◆ **Given information**

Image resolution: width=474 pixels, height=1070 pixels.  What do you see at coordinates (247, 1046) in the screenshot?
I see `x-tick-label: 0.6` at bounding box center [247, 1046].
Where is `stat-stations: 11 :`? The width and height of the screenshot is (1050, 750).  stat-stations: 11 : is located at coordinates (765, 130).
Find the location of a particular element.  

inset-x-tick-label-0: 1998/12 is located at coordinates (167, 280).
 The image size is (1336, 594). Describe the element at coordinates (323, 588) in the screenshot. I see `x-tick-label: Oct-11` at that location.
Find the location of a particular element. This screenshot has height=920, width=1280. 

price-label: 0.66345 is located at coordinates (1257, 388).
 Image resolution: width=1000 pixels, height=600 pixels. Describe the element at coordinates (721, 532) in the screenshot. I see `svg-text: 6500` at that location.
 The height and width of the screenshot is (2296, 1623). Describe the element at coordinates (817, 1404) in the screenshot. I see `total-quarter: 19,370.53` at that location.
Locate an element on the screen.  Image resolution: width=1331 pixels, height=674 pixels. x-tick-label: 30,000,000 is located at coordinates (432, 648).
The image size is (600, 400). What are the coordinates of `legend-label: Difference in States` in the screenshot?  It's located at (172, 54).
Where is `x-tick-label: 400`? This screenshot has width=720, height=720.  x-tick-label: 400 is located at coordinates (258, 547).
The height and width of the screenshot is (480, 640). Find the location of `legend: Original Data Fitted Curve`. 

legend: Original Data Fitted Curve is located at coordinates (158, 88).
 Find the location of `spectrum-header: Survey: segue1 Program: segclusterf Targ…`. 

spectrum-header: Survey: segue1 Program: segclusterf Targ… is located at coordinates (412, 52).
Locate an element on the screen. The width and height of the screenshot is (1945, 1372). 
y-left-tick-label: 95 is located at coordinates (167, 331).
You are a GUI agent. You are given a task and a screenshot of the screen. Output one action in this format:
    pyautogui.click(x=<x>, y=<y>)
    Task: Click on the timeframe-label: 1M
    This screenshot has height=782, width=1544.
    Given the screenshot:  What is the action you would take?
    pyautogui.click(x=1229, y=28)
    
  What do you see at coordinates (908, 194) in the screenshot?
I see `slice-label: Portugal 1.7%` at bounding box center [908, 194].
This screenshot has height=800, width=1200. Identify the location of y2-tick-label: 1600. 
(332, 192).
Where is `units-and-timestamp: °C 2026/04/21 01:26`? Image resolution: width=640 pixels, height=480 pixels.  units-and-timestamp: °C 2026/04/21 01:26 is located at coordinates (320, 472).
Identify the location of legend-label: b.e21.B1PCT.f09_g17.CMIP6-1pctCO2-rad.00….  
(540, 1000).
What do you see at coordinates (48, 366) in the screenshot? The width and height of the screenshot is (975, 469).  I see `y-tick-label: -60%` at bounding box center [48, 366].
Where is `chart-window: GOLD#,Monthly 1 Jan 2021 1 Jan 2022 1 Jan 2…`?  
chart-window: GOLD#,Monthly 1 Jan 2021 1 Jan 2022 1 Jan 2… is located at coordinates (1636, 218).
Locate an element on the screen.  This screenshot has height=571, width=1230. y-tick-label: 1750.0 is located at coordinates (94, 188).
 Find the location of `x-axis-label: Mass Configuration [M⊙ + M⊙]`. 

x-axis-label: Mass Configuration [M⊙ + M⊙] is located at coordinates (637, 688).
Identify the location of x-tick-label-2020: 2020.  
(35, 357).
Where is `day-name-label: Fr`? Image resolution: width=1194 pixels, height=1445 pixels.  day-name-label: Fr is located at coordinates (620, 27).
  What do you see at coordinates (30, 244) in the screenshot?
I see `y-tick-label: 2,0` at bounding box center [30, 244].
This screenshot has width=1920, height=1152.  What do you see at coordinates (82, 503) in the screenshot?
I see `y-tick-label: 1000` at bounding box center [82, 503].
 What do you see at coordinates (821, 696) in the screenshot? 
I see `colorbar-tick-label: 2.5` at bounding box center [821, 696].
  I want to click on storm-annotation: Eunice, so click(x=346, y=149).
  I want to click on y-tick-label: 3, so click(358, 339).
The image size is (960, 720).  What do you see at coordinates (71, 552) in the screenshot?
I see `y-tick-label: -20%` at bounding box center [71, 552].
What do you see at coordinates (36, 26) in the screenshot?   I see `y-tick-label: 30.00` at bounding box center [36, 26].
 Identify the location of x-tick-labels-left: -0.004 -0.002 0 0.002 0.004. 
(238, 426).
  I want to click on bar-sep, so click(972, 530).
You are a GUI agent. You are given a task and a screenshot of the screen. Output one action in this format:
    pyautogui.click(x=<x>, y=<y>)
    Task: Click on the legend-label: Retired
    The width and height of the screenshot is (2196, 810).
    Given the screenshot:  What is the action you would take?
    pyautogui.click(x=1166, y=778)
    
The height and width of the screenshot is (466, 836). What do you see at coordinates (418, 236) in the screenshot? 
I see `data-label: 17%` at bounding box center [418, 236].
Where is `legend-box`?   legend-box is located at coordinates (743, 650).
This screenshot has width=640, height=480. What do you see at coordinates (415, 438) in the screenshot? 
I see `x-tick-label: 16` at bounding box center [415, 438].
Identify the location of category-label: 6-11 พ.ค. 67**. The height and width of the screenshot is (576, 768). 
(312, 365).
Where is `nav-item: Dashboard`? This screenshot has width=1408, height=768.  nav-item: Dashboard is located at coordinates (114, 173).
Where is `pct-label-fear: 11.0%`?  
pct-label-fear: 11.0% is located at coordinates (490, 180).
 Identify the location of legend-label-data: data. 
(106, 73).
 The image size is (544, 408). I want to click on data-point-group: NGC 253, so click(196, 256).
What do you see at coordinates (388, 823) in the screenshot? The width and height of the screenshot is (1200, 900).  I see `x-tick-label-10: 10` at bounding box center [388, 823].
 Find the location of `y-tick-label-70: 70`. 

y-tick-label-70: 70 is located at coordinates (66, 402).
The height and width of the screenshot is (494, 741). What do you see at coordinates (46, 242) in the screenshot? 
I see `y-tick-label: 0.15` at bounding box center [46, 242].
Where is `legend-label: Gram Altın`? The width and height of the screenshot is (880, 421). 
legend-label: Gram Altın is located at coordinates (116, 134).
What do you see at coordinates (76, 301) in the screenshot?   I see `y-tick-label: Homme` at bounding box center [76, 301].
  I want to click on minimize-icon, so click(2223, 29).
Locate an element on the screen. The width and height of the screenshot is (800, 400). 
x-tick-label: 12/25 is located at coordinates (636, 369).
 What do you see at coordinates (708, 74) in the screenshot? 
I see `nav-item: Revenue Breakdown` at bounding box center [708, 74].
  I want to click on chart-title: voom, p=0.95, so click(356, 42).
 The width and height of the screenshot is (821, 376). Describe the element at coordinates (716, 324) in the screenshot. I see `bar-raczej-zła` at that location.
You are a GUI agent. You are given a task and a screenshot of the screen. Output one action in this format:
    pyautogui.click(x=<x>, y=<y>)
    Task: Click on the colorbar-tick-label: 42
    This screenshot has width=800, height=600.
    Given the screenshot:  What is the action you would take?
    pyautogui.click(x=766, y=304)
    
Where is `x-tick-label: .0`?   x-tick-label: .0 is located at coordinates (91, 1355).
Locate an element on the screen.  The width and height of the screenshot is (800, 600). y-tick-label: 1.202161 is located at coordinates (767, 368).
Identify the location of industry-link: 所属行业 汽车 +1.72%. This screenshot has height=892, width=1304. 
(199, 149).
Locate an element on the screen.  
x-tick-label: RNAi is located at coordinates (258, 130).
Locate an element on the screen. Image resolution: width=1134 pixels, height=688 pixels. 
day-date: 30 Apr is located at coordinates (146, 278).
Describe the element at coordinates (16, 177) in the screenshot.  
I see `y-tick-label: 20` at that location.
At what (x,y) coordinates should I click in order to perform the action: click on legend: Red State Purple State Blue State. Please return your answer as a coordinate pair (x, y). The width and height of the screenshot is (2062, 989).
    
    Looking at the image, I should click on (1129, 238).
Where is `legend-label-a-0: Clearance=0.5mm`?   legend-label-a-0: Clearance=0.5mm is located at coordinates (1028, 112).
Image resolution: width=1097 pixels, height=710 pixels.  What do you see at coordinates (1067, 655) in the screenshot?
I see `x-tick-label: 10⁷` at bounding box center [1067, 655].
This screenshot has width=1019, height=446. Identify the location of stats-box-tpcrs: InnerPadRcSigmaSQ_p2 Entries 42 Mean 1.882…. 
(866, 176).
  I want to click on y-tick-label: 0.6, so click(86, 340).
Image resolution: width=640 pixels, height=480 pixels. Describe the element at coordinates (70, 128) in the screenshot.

◆ **About this exercise**
Can you lay out the records from the line with "This screenshot has width=640, height=480." up to and including the line with "The width and height of the screenshot is (821, 376)." as a Markdown table, with columns Number and Record line, one row per line and blank lines omitted?

◆ **Response to this task**
| Number | Record line |
|---|---|
| 1 | This screenshot has width=640, height=480. What do you see at coordinates (415, 438) in the screenshot?  |
| 2 | I see `x-tick-label: 16` at bounding box center [415, 438]. |
| 3 | Identify the location of category-label: 6-11 พ.ค. 67**. The height and width of the screenshot is (576, 768).  |
| 4 | (312, 365). |
| 5 | Where is `nav-item: Dashboard`? This screenshot has width=1408, height=768.  nav-item: Dashboard is located at coordinates (114, 173). |
| 6 | Where is `pct-label-fear: 11.0%`?   |
| 7 | pct-label-fear: 11.0% is located at coordinates (490, 180). |
| 8 |  Identify the location of legend-label-data: data.  |
| 9 | (106, 73). |
| 10 |  The image size is (544, 408). I want to click on data-point-group: NGC 253, so click(196, 256). |
| 11 | What do you see at coordinates (388, 823) in the screenshot? The width and height of the screenshot is (1200, 900).  I see `x-tick-label-10: 10` at bounding box center [388, 823]. |
| 12 |  Find the location of `y-tick-label-70: 70`.  |
| 13 | y-tick-label-70: 70 is located at coordinates (66, 402). |
| 14 | The height and width of the screenshot is (494, 741). What do you see at coordinates (46, 242) in the screenshot?  |
| 15 | I see `y-tick-label: 0.15` at bounding box center [46, 242]. |
| 16 | Where is `legend-label: Gram Altın`? The width and height of the screenshot is (880, 421).  |
| 17 | legend-label: Gram Altın is located at coordinates (116, 134). |
| 18 | What do you see at coordinates (76, 301) in the screenshot?   I see `y-tick-label: Homme` at bounding box center [76, 301]. |
| 19 |   I want to click on minimize-icon, so click(2223, 29). |
| 20 | Locate an element on the screen. The width and height of the screenshot is (800, 400).  |
| 21 | x-tick-label: 12/25 is located at coordinates (636, 369). |
| 22 |  What do you see at coordinates (708, 74) in the screenshot?  |
| 23 | I see `nav-item: Revenue Breakdown` at bounding box center [708, 74]. |
| 24 |   I want to click on chart-title: voom, p=0.95, so click(356, 42). |
| 25 |  The width and height of the screenshot is (821, 376). Describe the element at coordinates (716, 324) in the screenshot. I see `bar-raczej-zła` at that location. |